プロジェクト概要

背景

仙台平野一帯では、伊達政宗の時代(約400年前)より海岸林が造成され、その甲斐あって荒廃地が農地に変わり、飛砂や塩害、強風や高潮から人々は守られてきました。また名取市では、昭和30年代に住民や学校の生徒らによる植林も積極的に行われ、植林コンテストで受賞したこともあります。
しかし東日本大震災による津波により、被災地全域で約3,600ヘクタールの海岸林が被害を受けました(林野庁調べ)。とくに宮城県はその大半の約1,753ヘクタールを占めており、海岸林の再生には600万本以上(オイスカ試算)の苗木の供給が必要とされています。

写真

宮城県名取市の海岸林。
赤茶色に見えるエリアが、津波で壊滅したクロマツ林

クロマツお助け隊とは?

今回の震災の後、名取市の海岸林周辺に居住していて被災した住民の中から、「自分たちの手でもう一度、海岸林を再生させたい」という声があがりました。

海岸林の再生に向けた道のりは、まずクロマツの苗木を育てるところから始まります。そこで被災地住民の有志による苗木生産グループが結成されました。そのメンバーこそが「クロマツお助け隊」の現場実行部隊です。メンバーの中には、津波による壊滅的な被害で、農産物をつくることが困難になった農家の人もいます。クロマツの苗木を育てることは、被災地住民の収入確保の一手段にもなります。

図:プロジェクトの流れ

公益財団法人オイスカは、上記の苗木生産グループを中心とした海岸林再生への取り組みを全面的にサポートしていきます。

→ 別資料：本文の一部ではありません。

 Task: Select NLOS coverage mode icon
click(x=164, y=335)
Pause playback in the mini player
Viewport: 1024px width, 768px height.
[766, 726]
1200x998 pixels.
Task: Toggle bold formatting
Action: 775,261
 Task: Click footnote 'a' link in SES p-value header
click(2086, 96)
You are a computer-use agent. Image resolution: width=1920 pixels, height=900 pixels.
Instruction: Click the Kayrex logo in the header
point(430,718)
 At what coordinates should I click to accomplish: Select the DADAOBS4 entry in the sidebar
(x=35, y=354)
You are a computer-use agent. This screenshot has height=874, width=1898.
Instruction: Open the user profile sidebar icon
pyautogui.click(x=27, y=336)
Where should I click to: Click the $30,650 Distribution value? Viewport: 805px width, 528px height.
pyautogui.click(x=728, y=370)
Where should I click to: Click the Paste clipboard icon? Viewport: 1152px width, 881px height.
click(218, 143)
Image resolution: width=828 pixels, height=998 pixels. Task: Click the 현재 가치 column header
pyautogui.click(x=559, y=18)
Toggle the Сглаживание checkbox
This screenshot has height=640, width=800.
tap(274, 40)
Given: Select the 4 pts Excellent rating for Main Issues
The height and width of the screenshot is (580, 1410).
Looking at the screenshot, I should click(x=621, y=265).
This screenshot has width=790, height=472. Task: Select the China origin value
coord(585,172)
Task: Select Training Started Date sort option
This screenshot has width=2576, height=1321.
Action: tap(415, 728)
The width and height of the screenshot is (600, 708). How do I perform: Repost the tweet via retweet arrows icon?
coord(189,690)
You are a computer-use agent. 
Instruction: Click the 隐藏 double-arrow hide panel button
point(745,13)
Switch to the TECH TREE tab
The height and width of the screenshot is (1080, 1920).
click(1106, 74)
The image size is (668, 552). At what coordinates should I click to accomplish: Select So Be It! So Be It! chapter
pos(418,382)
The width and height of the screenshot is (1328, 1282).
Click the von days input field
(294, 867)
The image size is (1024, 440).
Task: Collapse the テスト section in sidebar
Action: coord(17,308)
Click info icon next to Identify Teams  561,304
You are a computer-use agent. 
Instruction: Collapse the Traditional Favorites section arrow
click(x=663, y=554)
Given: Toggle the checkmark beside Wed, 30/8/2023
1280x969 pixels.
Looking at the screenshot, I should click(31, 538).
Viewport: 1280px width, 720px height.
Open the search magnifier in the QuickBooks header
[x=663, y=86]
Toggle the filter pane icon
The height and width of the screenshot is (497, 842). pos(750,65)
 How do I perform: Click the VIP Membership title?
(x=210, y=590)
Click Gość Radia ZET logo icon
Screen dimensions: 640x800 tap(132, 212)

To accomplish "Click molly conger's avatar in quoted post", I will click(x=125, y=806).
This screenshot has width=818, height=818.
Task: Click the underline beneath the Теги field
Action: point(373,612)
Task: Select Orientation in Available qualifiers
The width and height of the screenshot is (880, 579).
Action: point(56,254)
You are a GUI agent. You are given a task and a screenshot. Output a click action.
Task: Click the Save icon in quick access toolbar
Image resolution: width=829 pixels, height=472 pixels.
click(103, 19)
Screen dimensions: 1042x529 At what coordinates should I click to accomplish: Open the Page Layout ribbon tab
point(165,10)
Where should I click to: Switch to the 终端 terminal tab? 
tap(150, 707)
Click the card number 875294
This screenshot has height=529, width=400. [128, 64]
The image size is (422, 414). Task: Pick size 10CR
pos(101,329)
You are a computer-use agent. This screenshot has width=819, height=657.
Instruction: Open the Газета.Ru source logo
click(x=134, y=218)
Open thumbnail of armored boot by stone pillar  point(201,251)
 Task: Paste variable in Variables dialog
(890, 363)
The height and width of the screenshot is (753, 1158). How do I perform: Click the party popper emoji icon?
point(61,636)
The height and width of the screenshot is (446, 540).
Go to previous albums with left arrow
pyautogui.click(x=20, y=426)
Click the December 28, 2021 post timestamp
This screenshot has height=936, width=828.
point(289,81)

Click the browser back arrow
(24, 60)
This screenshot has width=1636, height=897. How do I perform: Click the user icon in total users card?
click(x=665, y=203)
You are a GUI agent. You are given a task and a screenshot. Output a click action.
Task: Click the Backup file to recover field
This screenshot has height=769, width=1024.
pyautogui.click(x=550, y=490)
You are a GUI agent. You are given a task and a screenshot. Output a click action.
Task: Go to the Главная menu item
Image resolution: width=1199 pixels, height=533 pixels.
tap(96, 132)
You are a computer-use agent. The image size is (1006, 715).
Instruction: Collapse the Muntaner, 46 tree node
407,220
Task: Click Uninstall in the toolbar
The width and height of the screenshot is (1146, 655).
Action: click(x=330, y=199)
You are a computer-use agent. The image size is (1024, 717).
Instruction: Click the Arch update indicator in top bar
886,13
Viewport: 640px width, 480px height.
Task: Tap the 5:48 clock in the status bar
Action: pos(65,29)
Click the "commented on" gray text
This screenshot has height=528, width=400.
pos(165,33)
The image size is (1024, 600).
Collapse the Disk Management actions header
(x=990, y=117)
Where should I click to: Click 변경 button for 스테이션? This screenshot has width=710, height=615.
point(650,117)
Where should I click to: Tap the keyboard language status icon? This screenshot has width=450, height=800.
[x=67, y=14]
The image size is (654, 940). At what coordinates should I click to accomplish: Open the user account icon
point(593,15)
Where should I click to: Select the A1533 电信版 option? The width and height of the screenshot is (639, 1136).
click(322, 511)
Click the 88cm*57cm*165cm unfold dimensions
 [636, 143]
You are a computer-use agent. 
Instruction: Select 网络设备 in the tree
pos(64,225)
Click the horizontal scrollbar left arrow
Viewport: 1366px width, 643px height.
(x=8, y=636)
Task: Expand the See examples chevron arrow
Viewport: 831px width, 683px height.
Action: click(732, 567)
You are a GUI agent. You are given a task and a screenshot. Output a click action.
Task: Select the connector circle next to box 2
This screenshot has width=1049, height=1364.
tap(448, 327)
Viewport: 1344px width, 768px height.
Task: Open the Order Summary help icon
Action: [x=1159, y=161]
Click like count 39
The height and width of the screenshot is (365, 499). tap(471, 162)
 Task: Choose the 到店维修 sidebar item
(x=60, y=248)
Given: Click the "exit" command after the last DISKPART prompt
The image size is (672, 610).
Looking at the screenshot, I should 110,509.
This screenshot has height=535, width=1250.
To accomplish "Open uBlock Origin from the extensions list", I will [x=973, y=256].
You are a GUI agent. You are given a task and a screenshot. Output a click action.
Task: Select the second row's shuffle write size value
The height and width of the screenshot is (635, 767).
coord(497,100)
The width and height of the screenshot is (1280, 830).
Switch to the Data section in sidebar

このプロジェクトは、10年間計画で実行いたします。苗木を育てたのちには、植林や下草刈り、海岸清掃など、全国の皆さんの手を必要とする時期が来ることも想定しており、行政・林業事業体・専門家と協議を繰り返し、国内・海外の一般市民・団体・企業等とともに、海岸林の再生にむけて長期的な復興に取り組みます。